Et le pauvre Benoît de continuer ses « Ah ! ah ! ses oh ! oh ! » sur tous les tons pour s’étourdir et couvrir la voix de son hôte.

« Ah, oui ! mais ça m’embête, — dit Brulart, — c’est bon un moment, et puis tu t’enroueras… »

En deux tours Benoît fut bâillonné ; ses yeux devinrent rouges comme du sang, et lui sortaient de la tête.

« À la bonne heure, sois gentil, et on causera avec toi ; pour ta peine, je vais t’apprendre ce que je vais faire de ta seigneurie et de ton équipage. Je te dirai d’abord que j’avais autrefois la sottise d’aller acheter des noirs à la côte : tel bon marché qu’ils soient, c’est encore trop cher.
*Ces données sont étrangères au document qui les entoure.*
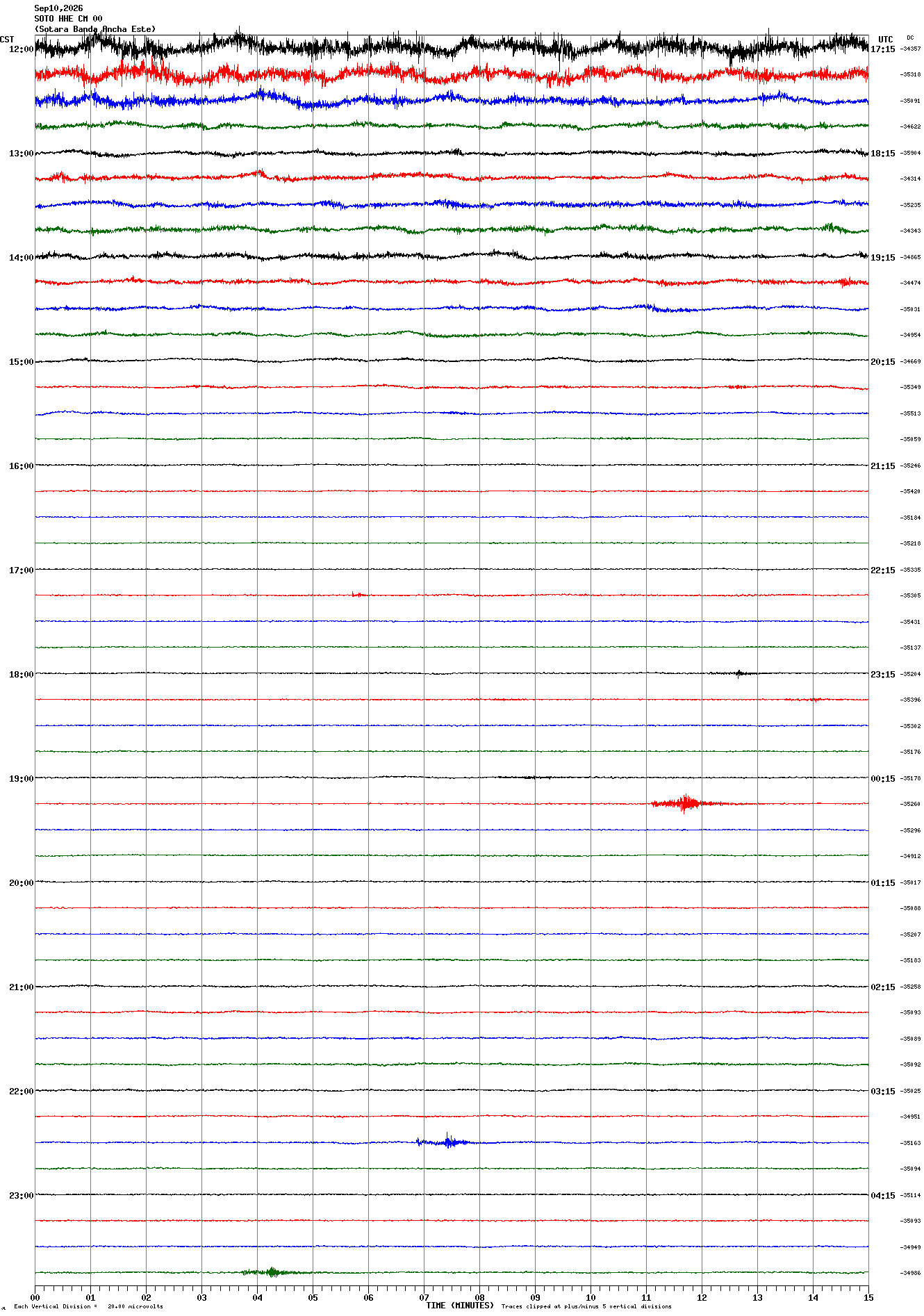Select the -34357 DC offset value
Un jour que nous avions, moi et mes agneaux, dépensé jusqu’au dernier quart le fruit d’une assez bonne opération, j’eus l’idée de la tontine dont je t’ai parlé… Allons, reste donc tranquille, — tu te feras du mal… Or, je flâne le long de la côte… et quand j’aperçois un négrier que je suppose chargé, — crac… je mets son chargement dans ma tontine… et lui et son équipage, je les amortis comme j’ai eu l’honneur de te le dire… De cette façon, les noirs ne me coûtent que la nourriture, que la façon, et je puis les donner aux colonies à meilleur marché que mes confrères : ainsi tu vois la chose ; mais en t’entendant parler des grands et petits Namaquois, il m’est bien venu, pardieu ! une autre idée… tu vas rire. »

Benoît pâlit…

« Vois-tu, nous avons le cap à l’est-sud-est… c’est-à-dire que nous portons un peu au nord de la rivière Rouge, où nous allons, autrement dit, chez les petits Namaquois, dont tu as acheté les frères, parents et amis. »

Benoit fit un mouvement brusque et convulsif…

« Comprends-tu ?… j’ai un de mes agneaux qui parle très-bien caffre et namaquois ; je le mets dans ma chaloupe avec toi et ton équipage, et je vous expédie à terre… en faisant bien expliquer aux petits Namaquois que tu es l’homme blanc qui depuis longtemps les achète quand ils sont faits prisonniers par leur ennemi, le chef des grands Namaquois, et tu juges s’ils seront contents de se venger sur toi et les tiens du sort affreux que l’on fait endurer à leurs compatriotes. »

Les yeux de Benoît étincelèrent, et on entendit un gémissement étouffé.


Atar-Gull et Brulart

« À la bonne heure, tu commences à comprendre… Ainsi donc, mon Caffre va trouver le chef du Kraal des petits Namaquois, et lui dit à peu près ceci :

« Grand chef ! mon maître, un homme blanc respectable, vient de donner la chasse à un autre blanc ; mais cet autre blanc est un misérable, le voici… Ce monstre a acheté à votre ennemi, le chef des grands Namaquois, tous les prisonniers qu’il vous a faits dans la dernière bataille… témoin, ce cadavre de l’un d’eux… qu’il a sans doute égorgé.